Question

How do you find the differential dy of the function $y = \dfrac{{x + 1}}{{2x - 1}}$ ?

Answer 1

Hint : In the given question, we are required to find the differential for the rational function given to us in variable x as $y = \dfrac{{x + 1}}{{2x - 1}}$ . We need to have basic knowledge about differentiation and important rules related to derivatives such as product rule, quotient rule, etc. so as to solve such questions with ease.
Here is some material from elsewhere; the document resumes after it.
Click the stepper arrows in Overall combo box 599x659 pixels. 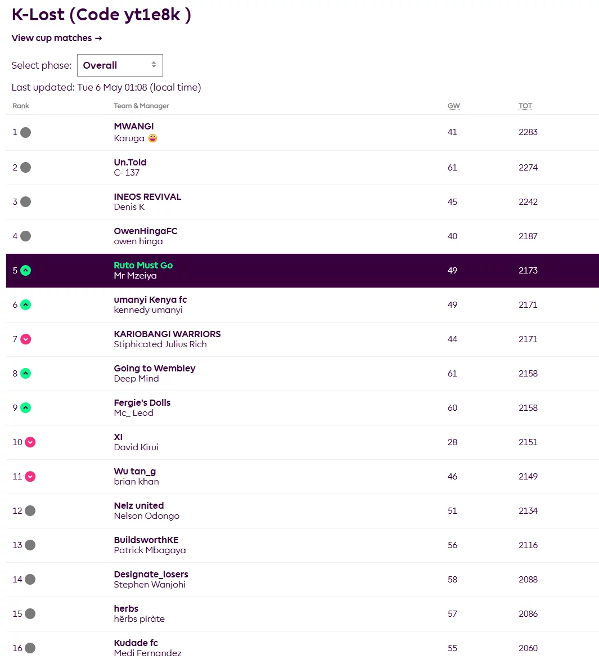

Complete step by step solution:
We have to find the differential dy of the given function $y = \dfrac{{x + 1}}{{2x - 1}}$ . Since the given function is a rational function in variable x, we should have knowledge about the quotient rule of differentiation so as to find the derivative of the function given to us and hence find the differential dy of the function.
According to quotient rule of differentiation, $\dfrac{d}{{dx}}\left[ {\dfrac{{f\left( x \right)}}{{g\left( x \right)}}} \right] = \dfrac{{g\left( x \right)\dfrac{d}{{dx}}\left[ {f\left( x \right)} \right] - f\left( x \right)\dfrac{d}{{dx}}\left[ {g\left( x \right)} \right]}}{{{{\left[ {g\left( x \right)} \right]}^2}}}$
So, $y = \dfrac{{x + 1}}{{2x - 1}}$
Differentiating both sides of the equation with respect to x, we get,
$\Rightarrow \dfrac{{dy}}{{dx}} = \dfrac{d}{{dx}}\left( {\dfrac{{x + 1}}{{2x - 1}}} \right)$
Using the quotient rule of differentiation, we get,
$\Rightarrow \dfrac{{dy}}{{dx}} = \left[ {\dfrac{{\left( {2x - 1} \right)\left( 1 \right) - \left( {x + 1} \right)\left( 2 \right)}}{{{{\left( {2x - 1} \right)}^2}}}} \right]$
Opening brackets and simplifying further, we get,
$\Rightarrow \dfrac{{dy}}{{dx}} = \left[ {\dfrac{{\left( {2x - 1} \right) - \left( {2x + 2} \right)}}{{{{\left( {2x - 1} \right)}^2}}}} \right]$
$\Rightarrow \dfrac{{dy}}{{dx}} = \left[ {\dfrac{{2x - 1 - 2x - 2}}{{{{\left( {2x - 1} \right)}^2}}}} \right]$
Doing calculations and simplifying, we get,
$\Rightarrow \dfrac{{dy}}{{dx}} = \left[ {\dfrac{{ - 1 - 2}}{{{{\left( {2x - 1} \right)}^2}}}} \right]$
$\Rightarrow \dfrac{{dy}}{{dx}} = \left[ {\dfrac{{ - 3}}{{{{\left( {2x - 1} \right)}^2}}}} \right]$
Shifting $dx$ to the right side of the equation, we get,
$\Rightarrow dy = \left[ {\dfrac{{ - 3}}{{{{\left( {2x - 1} \right)}^2}}}} \right]dx$
So, the value of differential dy for the given function in x, $y = \dfrac{{x + 1}}{{2x - 1}}$ is $dy = \left[ {\dfrac{{ - 3}}{{{{\left( {2x - 1} \right)}^2}}}} \right]dx$ .
So, the correct answer is “ $dy = \left[ {\dfrac{{ - 3}}{{{{\left( {2x - 1} \right)}^2}}}} \right]dx$ ”.

Note : We have to take care while doing calculative steps as there are high chances of mistakes. Also, take care while applying the rules of differentiation to find differentials as they can be a bit confusing. We use the following formulae to solve the given problem
$\dfrac{d}{{dx}}\left[ {\dfrac{{f\left( x \right)}}{{g\left( x \right)}}} \right] = \dfrac{{g\left( x \right)\dfrac{d}{{dx}}\left[ {f\left( x \right)} \right] - f\left( x \right)\dfrac{d}{{dx}}\left[ {g\left( x \right)} \right]}}{{{{\left[ {g\left( x \right)} \right]}^2}}}$